• [Task requirements]
Report back every line of the entries that contains "Gloss", exactly as written.

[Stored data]
* * * * * * *
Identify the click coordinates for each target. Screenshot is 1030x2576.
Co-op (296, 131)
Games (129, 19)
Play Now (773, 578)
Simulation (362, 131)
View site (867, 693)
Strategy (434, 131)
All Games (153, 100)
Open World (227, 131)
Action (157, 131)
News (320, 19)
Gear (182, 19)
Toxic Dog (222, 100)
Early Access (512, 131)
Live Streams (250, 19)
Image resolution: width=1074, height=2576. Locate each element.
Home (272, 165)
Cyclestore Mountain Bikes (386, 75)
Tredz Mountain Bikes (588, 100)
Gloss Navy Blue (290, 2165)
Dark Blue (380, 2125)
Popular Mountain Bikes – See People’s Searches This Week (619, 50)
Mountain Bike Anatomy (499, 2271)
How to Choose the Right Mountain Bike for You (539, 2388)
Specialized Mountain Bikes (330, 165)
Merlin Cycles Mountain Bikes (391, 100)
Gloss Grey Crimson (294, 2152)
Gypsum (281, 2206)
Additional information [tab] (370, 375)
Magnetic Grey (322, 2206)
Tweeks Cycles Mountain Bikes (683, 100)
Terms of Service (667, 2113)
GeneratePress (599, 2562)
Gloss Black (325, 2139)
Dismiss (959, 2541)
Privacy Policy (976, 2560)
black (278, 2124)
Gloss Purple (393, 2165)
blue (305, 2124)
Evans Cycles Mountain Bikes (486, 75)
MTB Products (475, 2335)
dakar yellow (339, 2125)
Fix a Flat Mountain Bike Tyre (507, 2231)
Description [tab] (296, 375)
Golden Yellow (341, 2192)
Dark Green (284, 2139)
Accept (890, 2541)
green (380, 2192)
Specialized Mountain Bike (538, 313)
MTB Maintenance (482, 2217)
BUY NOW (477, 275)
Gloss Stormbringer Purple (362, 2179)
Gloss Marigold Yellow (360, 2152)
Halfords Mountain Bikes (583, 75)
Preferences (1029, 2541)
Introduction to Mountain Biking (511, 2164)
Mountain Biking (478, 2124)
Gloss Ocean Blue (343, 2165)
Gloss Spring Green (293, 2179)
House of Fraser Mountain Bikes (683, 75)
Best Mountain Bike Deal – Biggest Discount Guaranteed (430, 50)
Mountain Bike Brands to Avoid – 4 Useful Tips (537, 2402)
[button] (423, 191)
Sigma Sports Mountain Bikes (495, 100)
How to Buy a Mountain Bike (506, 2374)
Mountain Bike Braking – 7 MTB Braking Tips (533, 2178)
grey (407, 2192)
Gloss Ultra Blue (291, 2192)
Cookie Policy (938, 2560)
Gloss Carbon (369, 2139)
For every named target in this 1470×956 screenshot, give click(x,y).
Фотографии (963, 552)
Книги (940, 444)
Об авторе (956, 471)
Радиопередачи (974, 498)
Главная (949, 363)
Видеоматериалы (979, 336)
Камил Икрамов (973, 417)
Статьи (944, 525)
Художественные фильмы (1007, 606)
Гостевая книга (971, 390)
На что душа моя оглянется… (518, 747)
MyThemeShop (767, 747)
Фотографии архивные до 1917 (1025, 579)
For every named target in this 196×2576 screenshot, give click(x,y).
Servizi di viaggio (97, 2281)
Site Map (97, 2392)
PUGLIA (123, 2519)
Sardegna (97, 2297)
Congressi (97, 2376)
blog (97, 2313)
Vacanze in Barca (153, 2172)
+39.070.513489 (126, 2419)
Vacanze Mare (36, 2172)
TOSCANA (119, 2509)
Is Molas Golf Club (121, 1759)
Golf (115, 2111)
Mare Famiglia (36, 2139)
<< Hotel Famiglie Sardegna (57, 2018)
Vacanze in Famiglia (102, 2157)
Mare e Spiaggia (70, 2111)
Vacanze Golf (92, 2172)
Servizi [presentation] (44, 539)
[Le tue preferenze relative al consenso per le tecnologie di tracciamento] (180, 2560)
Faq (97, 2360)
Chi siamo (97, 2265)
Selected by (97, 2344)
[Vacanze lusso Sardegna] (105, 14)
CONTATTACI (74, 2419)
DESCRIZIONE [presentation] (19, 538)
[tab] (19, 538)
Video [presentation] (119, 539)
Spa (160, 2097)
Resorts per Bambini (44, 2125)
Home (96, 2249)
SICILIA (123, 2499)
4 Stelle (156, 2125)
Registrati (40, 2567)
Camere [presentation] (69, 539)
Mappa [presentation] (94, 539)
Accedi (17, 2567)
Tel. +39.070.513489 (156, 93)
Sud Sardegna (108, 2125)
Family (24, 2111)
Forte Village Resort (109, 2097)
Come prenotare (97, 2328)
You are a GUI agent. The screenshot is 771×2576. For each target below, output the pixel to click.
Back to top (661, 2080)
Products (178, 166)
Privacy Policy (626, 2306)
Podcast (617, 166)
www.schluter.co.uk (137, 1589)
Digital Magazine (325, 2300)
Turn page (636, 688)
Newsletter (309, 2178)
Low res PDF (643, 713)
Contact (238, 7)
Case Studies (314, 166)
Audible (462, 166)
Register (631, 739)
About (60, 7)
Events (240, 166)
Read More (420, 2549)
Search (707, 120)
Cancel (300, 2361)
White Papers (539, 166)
* * * * * * *
• [Response area]
Gloss Navy Blue (290, 2165)
Gloss Grey Crimson (294, 2152)
Gloss Black (325, 2139)
Gloss Purple (393, 2165)
Gloss Stormbringer Purple (362, 2179)
Gloss Marigold Yellow (360, 2152)
Gloss Ocean Blue (343, 2165)
Gloss Spring Green (293, 2179)
Gloss Ultra Blue (291, 2192)
Gloss Carbon (369, 2139)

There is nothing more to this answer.